Di Censo ha ripercorso la giornata di domenica. «Era una partita sotto osservazione - ha aggiunto - in settimana ci eravamo preoccupati di reperire gli autobus per consentire ai tifosi del Potenza di raggiungere Melfi. Vi sono stati vari prefiltraggi e filtraggi, a Potenza ed a Melfi. Era stato predisposto il servizio d' ordine e le misure erano adeguate».
Il questore ha rivissuto i momenti salienti del secondo tempo dell' incontro fino al ferimento del bambino di nove anni - che ha riportato una contusione cranio-facciale con ferita lacero contusa - colpito intorno alla mezzora di gioco e alla reazione dei tifosi del Potenza che «prima hanno tentato di raggiungere attraverso la tribuna i tifosi del Melfi ma sono stati respinti dal cordone di forze dell'ordine e poi - ha spiegato Di Censo - hanno forzato e scardinato il cancello che dava al campo di gioco, abbattendolo. E' stato in questo frangente che due tifosi del Potenza hanno aggredito il tenente dei carabinieri Varriale, provocandogli con un calcio la frattura dello sterno. Era il 37' e l'arbitro ha deciso di sospendere momentaneamente il gioco».

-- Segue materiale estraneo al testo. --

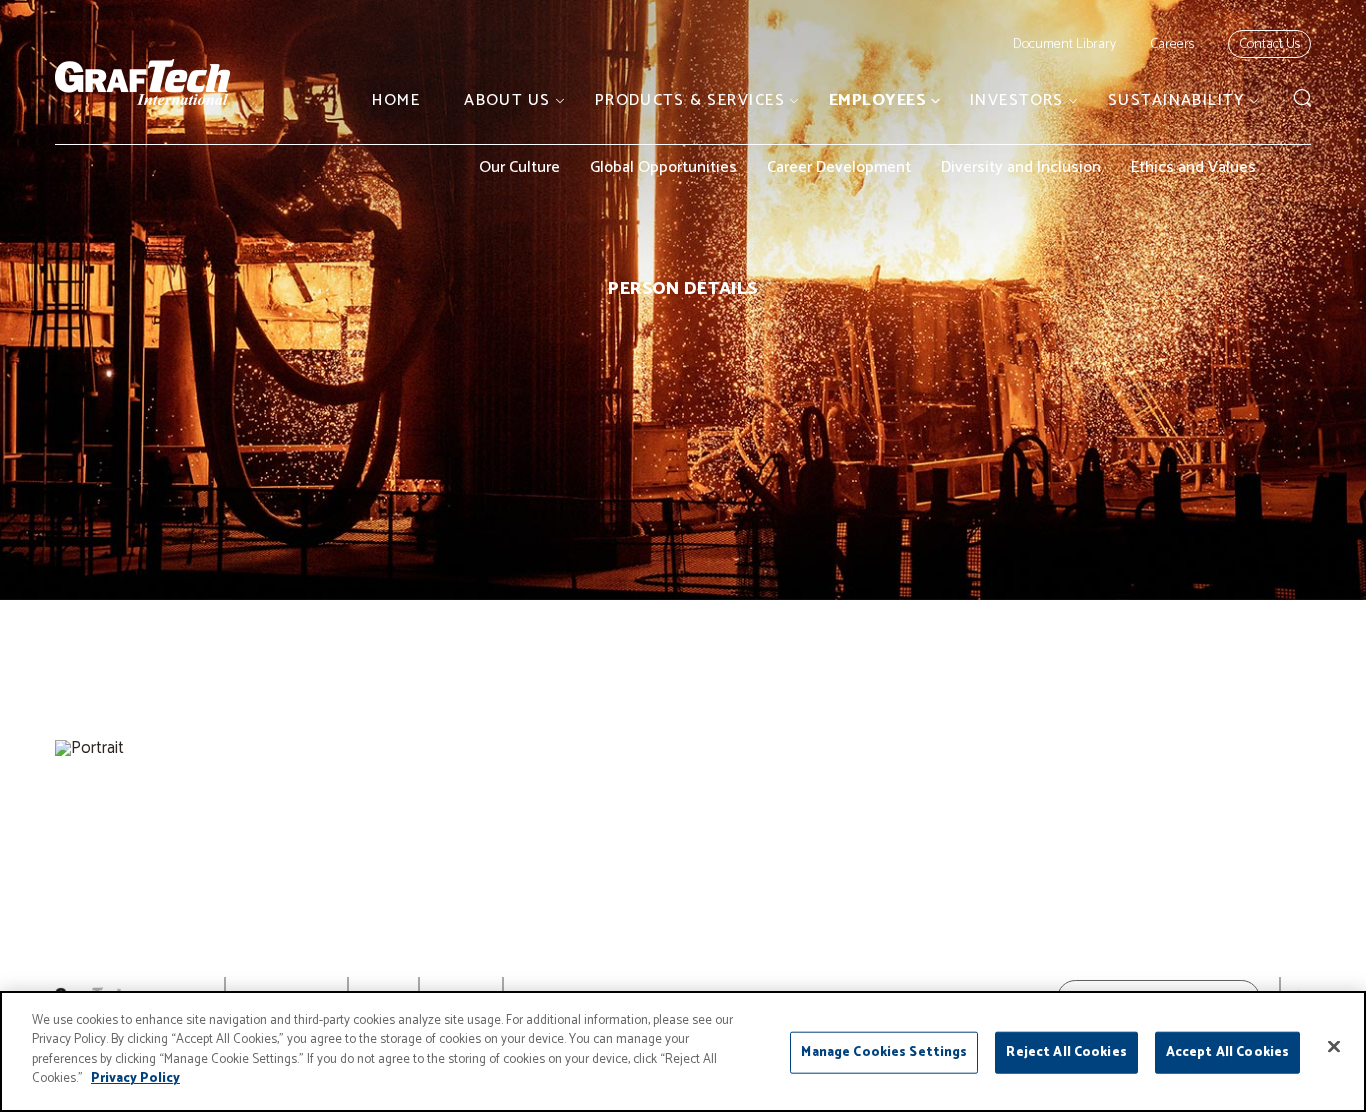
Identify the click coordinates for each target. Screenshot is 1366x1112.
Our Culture (519, 167)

Di Censo ha sottolineato che a quel punto «il clima era teso e, visto che mancava la possibilità di ripristinare il cancello, è stato deciso di chiedere all'arbitro la sospensione definitiva dell'incontro con l'applicazione delle nuove norme».
«Tutto quello che è successo - ha proseguito il questore - è riprovevole e mi auguro che sia di monito perché episodi del genere non si ripetano. Oltre agli arresti, vi saranno altri provvedimenti. Il nostro lavoro continua. I responsabili di questi atti vanno individuati e puniti. Abbiamo materiale per risalire all' identità di altre persone che verranno denunciate e nei confronti delle quali, nei prossimi giorni verranno emessi anche provvedimenti di divieto di accesso alle competizioni sportive».
Di Censo ha poi sottolineato il lavoro eseguito in perfetta sinergia con i carabinieri: sono in corso controlli in diverse aziende del Potentino per accertare la provenienza dei tondini di ferro trovati allo stadio «Valerio» di Melfi.